**INSTRUCTIONS TO FOLLOW**
Output the lines from the one containing "You are a GUI" through the one containing "click(865, 73)", both included, without any changes. Leave the pictures out.
— Begin INPUT DATA —
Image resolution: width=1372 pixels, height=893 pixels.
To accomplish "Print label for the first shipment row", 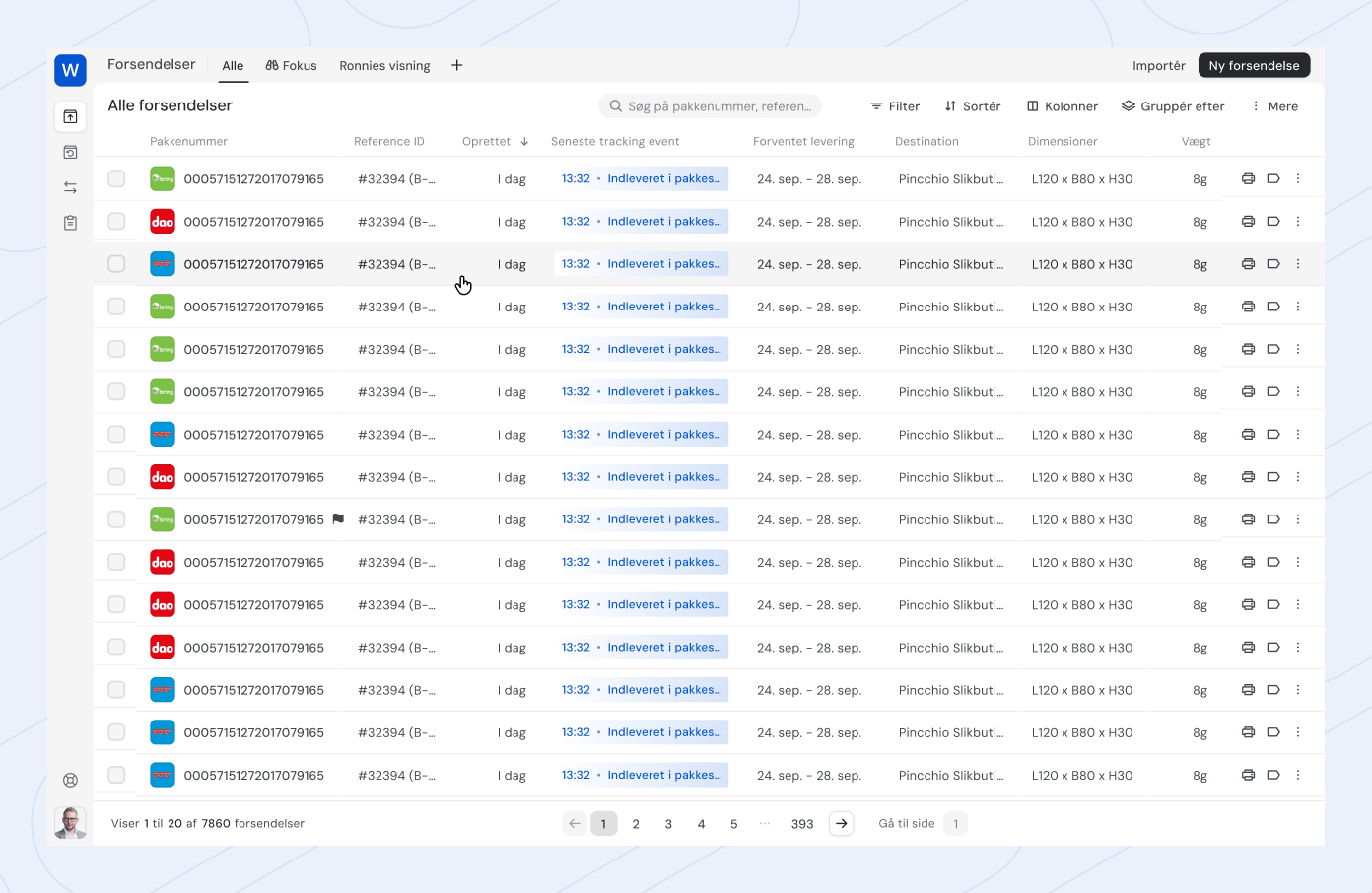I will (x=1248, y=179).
— End INPUT DATA —
— Begin INPUT DATA —
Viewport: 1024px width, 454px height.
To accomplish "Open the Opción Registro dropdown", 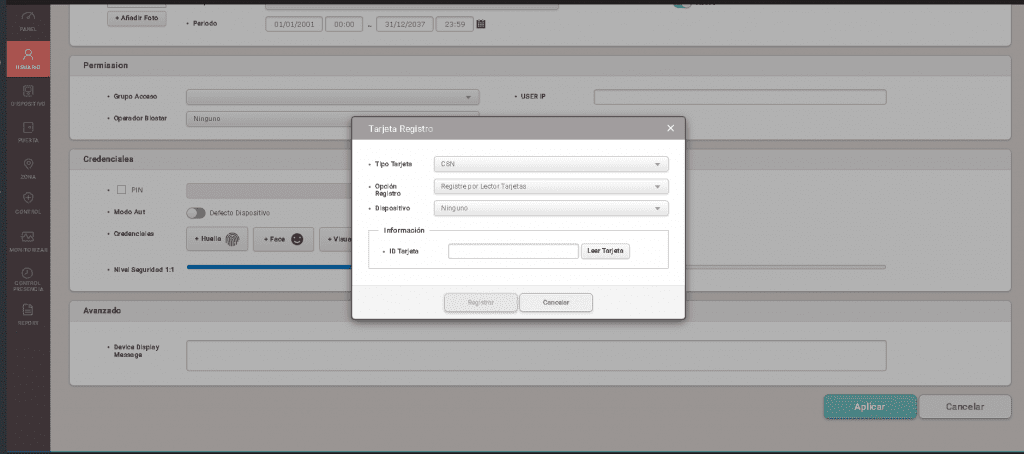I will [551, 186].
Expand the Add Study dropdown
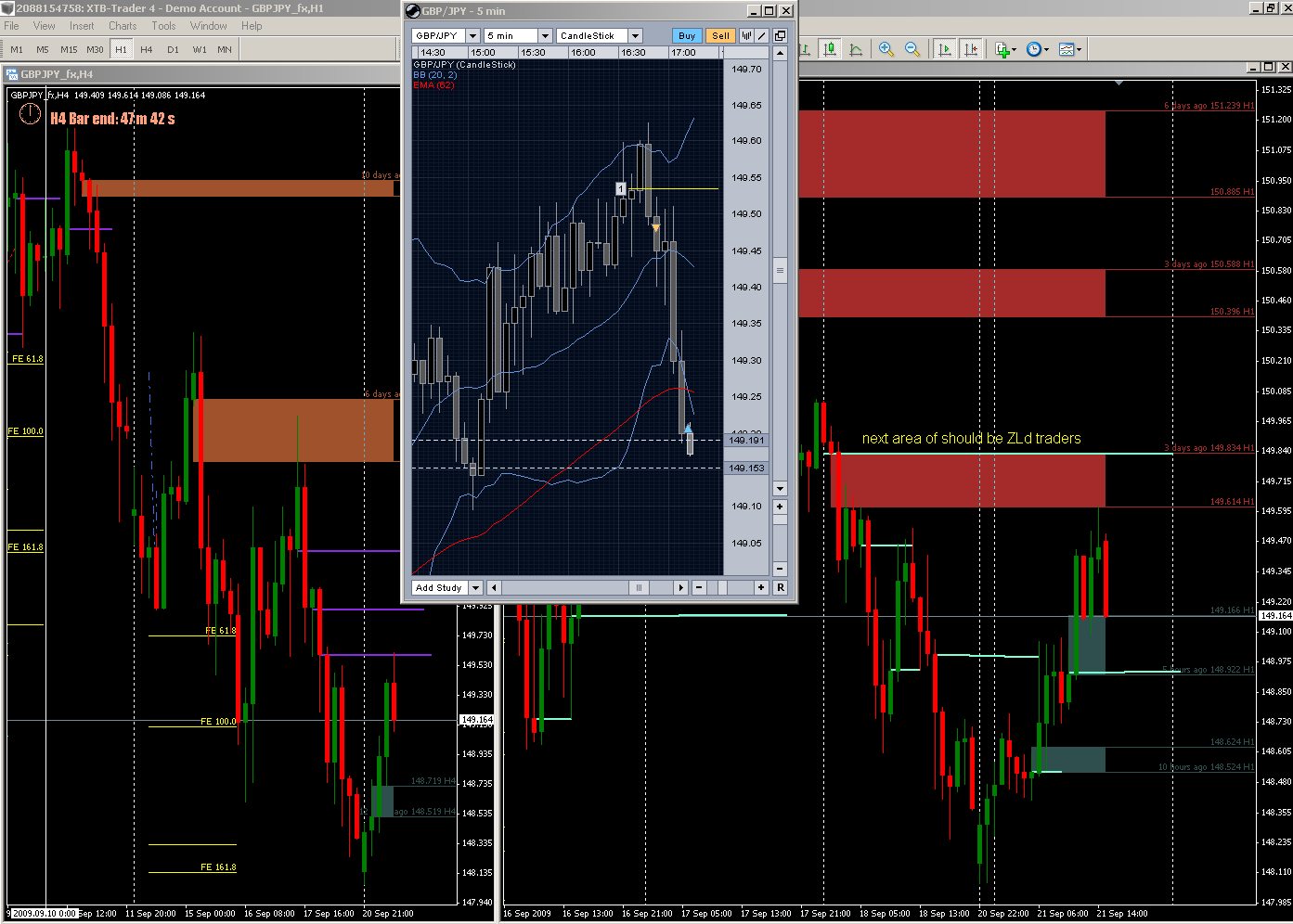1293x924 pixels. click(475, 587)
— End INPUT DATA —
— Begin INPUT DATA —
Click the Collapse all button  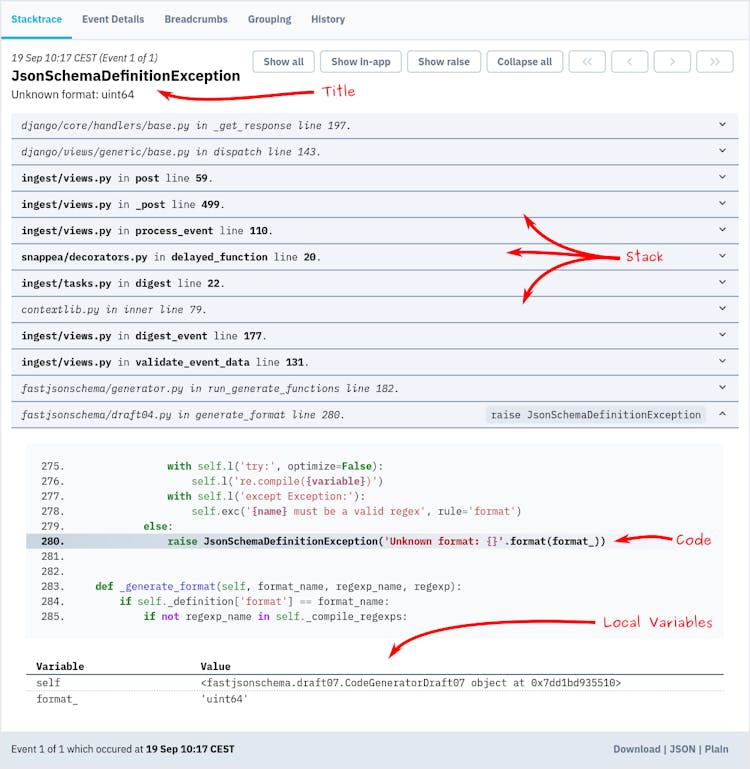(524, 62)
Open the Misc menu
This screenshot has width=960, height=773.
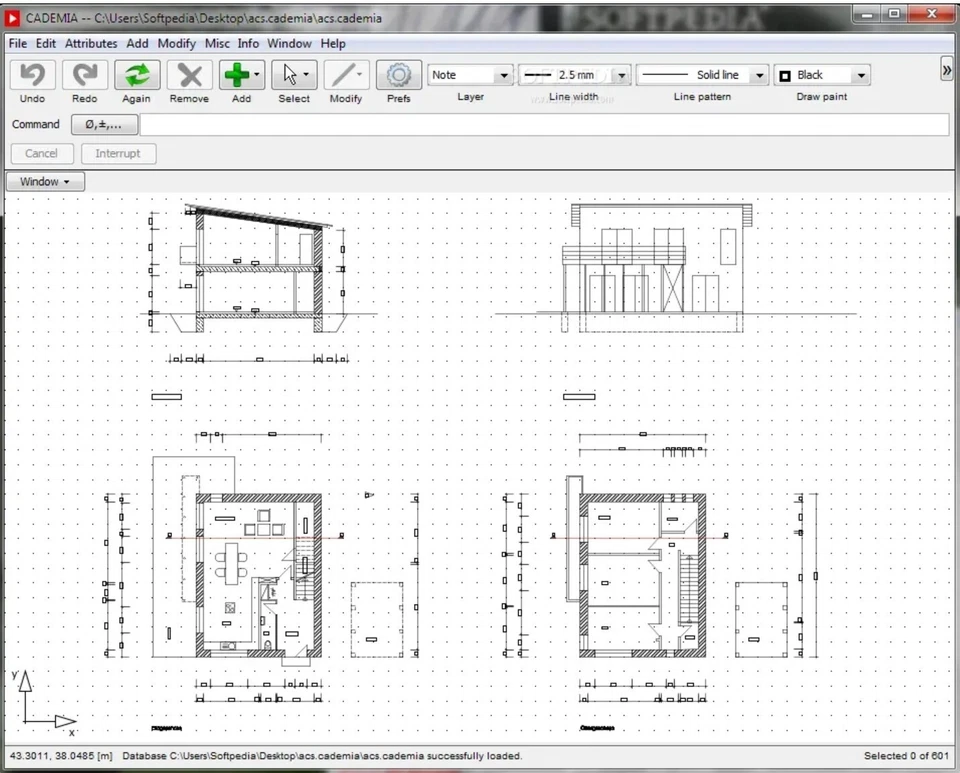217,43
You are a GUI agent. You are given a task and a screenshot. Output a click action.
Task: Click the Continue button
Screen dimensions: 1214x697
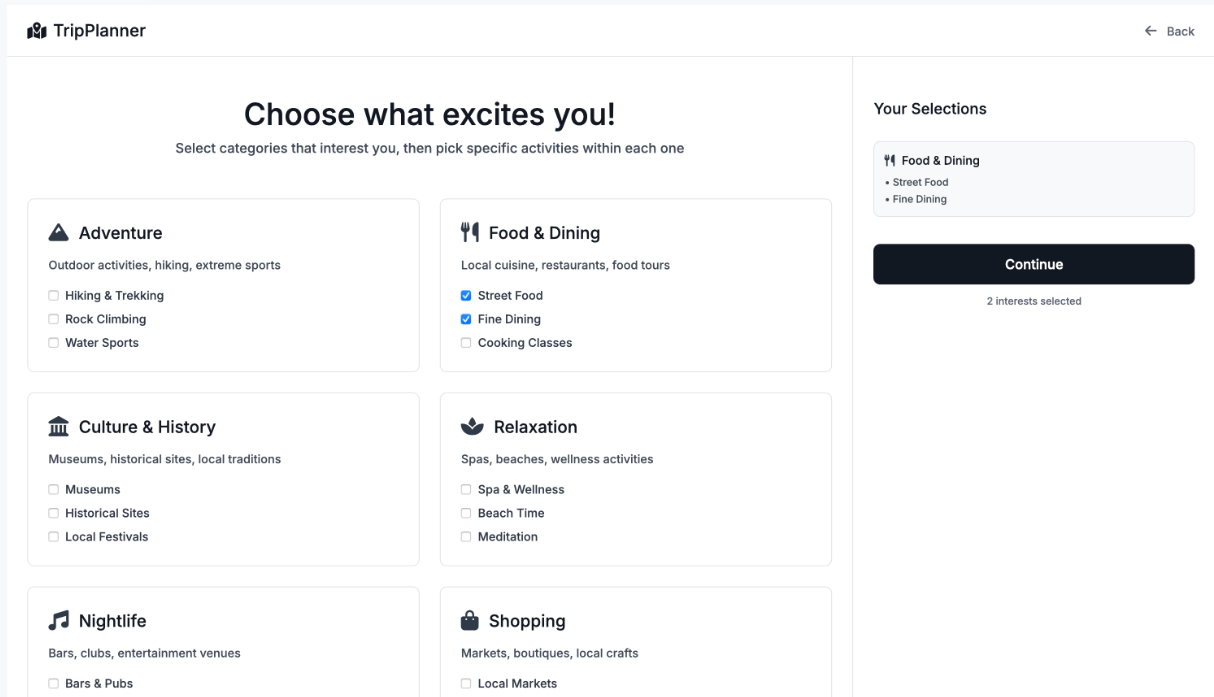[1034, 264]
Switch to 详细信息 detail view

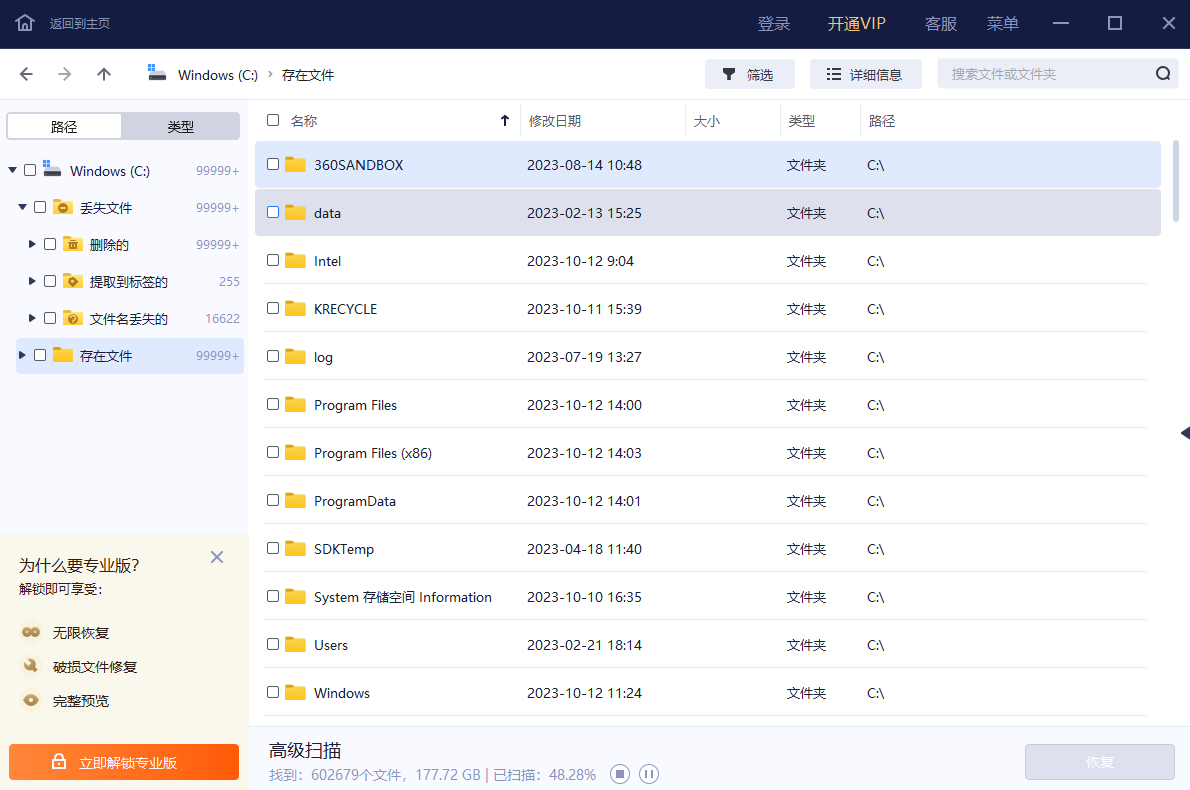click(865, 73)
— End INPUT DATA —
**ANSWER BELOW**
You are a GUI agent. You are given a task and a screenshot. Output a click action.
Task: Click the Continue button
Screen dimensions: 1214x697
[1034, 264]
Switch to 详细信息 detail view

click(865, 73)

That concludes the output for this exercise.